■ **What the task requires**:
Below are some records; output exactly the lines from the line with "Task: Click the yellow gap" to the line with "Click the track", both ends kept, and nothing more.

_____

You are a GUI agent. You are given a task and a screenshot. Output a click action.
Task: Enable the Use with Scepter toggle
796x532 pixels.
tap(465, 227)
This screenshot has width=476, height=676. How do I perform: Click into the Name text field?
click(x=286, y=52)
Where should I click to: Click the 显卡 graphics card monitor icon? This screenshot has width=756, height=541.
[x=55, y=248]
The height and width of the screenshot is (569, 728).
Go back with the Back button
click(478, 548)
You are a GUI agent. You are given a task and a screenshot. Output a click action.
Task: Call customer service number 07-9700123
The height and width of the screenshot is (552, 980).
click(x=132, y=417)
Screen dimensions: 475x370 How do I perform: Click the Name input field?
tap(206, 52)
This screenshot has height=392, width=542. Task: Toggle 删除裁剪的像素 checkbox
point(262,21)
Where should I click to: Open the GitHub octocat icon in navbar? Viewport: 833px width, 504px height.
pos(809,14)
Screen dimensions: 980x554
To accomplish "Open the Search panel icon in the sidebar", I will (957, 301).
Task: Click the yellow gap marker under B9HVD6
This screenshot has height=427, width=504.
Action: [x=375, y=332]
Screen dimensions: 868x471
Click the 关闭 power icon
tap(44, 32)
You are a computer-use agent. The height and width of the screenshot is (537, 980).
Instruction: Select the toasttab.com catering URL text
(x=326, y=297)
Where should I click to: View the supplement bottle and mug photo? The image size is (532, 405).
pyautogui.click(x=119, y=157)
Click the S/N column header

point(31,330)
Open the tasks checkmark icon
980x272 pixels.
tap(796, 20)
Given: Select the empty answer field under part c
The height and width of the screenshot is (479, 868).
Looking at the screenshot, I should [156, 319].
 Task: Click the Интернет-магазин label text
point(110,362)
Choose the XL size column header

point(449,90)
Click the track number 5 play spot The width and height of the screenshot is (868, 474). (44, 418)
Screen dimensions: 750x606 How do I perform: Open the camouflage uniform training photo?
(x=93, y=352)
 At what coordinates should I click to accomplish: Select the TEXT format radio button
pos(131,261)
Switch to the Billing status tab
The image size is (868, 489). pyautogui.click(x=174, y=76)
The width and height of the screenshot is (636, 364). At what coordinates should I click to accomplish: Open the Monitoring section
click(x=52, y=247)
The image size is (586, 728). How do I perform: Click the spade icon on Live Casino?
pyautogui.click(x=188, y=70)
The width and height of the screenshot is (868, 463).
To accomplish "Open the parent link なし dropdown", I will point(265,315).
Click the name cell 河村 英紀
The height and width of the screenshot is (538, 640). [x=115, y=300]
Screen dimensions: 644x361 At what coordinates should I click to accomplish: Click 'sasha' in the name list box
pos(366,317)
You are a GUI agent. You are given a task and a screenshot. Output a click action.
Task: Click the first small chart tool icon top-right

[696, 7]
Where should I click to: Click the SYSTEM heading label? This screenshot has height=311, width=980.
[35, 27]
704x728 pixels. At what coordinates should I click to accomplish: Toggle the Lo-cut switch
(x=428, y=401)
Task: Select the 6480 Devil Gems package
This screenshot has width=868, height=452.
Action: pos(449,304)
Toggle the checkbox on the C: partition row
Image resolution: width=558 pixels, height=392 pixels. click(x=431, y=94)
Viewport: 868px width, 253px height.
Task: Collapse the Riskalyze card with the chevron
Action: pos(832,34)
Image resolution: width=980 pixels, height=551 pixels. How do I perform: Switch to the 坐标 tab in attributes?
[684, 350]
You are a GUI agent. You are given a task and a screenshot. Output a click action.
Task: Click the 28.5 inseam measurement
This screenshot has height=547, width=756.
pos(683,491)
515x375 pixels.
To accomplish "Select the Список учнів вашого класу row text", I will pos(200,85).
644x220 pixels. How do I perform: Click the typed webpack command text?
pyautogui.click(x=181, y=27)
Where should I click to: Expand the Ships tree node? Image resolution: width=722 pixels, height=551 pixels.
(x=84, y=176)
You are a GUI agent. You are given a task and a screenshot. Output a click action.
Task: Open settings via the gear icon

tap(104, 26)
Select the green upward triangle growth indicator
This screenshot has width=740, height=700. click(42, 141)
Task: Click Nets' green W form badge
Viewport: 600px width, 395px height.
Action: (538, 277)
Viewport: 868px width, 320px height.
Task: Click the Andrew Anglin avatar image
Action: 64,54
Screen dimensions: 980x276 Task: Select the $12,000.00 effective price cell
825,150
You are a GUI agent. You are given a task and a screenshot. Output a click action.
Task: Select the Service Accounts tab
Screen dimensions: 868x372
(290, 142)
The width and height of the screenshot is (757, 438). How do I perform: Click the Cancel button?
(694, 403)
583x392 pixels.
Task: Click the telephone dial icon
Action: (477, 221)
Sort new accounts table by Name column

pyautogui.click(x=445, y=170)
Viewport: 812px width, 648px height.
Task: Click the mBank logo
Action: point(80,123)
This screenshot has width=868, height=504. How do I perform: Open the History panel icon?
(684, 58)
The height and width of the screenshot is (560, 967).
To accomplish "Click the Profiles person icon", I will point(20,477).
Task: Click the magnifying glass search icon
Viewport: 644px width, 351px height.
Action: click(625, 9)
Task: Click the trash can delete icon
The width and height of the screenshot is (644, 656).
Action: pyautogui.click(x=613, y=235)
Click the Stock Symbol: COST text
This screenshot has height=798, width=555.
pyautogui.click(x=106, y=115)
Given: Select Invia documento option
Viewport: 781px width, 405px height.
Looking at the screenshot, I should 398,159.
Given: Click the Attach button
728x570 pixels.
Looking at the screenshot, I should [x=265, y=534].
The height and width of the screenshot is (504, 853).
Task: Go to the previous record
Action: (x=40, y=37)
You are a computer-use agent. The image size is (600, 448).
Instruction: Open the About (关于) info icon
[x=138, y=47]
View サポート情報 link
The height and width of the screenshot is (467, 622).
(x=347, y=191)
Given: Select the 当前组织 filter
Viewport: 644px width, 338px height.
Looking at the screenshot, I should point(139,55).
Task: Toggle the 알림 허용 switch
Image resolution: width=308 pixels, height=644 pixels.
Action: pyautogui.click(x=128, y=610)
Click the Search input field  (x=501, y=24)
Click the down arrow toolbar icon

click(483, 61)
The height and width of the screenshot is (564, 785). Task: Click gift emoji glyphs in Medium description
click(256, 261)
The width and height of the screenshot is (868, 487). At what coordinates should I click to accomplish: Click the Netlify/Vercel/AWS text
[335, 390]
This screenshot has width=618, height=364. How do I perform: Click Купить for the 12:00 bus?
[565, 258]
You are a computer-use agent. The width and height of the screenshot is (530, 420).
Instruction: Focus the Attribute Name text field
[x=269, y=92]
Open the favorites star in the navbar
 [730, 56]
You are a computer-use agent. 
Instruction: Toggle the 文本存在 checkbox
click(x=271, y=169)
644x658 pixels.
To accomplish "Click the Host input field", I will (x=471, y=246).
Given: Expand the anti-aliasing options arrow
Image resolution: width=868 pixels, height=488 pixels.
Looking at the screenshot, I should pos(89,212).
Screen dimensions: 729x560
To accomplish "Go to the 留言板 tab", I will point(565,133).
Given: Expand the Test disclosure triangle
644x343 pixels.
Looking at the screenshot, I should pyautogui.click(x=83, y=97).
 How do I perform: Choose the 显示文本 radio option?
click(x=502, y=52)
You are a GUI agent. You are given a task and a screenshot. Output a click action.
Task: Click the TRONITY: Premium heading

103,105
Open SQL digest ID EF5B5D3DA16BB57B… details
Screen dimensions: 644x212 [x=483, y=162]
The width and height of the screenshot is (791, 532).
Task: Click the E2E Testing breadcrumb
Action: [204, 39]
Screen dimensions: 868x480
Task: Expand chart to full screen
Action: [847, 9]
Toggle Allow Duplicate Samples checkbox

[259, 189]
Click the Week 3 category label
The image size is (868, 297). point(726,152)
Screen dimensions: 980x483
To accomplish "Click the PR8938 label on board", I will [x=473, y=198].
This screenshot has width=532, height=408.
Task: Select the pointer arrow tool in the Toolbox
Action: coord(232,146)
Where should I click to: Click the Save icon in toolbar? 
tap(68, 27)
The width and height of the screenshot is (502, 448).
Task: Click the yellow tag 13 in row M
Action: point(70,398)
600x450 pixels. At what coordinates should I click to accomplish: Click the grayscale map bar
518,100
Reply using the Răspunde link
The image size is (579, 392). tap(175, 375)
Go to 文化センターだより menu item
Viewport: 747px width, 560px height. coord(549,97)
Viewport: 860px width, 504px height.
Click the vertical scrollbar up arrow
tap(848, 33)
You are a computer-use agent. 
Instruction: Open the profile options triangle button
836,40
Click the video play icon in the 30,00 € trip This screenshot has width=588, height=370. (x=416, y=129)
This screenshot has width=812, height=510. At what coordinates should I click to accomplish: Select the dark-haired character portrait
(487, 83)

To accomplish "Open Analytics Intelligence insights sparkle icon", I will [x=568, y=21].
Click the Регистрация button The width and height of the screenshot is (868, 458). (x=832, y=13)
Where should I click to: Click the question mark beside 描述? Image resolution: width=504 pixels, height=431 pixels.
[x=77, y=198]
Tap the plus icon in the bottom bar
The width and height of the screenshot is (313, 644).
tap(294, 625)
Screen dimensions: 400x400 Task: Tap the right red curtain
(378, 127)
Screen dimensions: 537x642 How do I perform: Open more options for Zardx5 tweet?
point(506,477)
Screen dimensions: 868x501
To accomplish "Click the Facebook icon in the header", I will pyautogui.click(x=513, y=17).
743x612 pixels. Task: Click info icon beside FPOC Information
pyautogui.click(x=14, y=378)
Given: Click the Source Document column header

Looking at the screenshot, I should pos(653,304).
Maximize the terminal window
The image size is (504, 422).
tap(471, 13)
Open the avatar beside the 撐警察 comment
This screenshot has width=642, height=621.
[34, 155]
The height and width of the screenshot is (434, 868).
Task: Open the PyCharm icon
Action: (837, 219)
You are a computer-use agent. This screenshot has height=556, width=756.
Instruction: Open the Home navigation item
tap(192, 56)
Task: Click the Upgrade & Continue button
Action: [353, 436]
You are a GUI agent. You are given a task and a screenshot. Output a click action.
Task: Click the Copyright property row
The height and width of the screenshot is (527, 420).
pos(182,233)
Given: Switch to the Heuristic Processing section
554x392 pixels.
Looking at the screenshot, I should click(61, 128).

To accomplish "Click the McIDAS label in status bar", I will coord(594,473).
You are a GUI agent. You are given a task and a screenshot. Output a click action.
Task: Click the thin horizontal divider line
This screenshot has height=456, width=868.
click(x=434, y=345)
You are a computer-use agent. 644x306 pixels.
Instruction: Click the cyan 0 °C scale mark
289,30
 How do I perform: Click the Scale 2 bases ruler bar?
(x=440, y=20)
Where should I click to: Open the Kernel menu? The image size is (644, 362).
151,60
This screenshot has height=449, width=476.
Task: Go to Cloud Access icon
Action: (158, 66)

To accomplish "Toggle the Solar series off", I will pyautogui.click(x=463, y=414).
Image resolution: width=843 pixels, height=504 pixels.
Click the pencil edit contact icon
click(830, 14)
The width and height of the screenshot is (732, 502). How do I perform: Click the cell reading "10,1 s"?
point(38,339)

_____

■ **Reply to the task**:
Task: Click the yellow gap marker under B9HVD6
This screenshot has height=427, width=504.
Action: [x=375, y=332]
Screen dimensions: 868x471
Click the 关闭 power icon
tap(44, 32)
You are a computer-use agent. The height and width of the screenshot is (537, 980).
Instruction: Select the toasttab.com catering URL text
(x=326, y=297)
Where should I click to: View the supplement bottle and mug photo? The image size is (532, 405).
pyautogui.click(x=119, y=157)
Click the S/N column header

point(31,330)
Open the tasks checkmark icon
980x272 pixels.
tap(796, 20)
Given: Select the empty answer field under part c
The height and width of the screenshot is (479, 868).
Looking at the screenshot, I should [156, 319].
 Task: Click the Интернет-магазин label text
point(110,362)
Choose the XL size column header

point(449,90)
Click the track number 5 play spot The width and height of the screenshot is (868, 474). (44, 418)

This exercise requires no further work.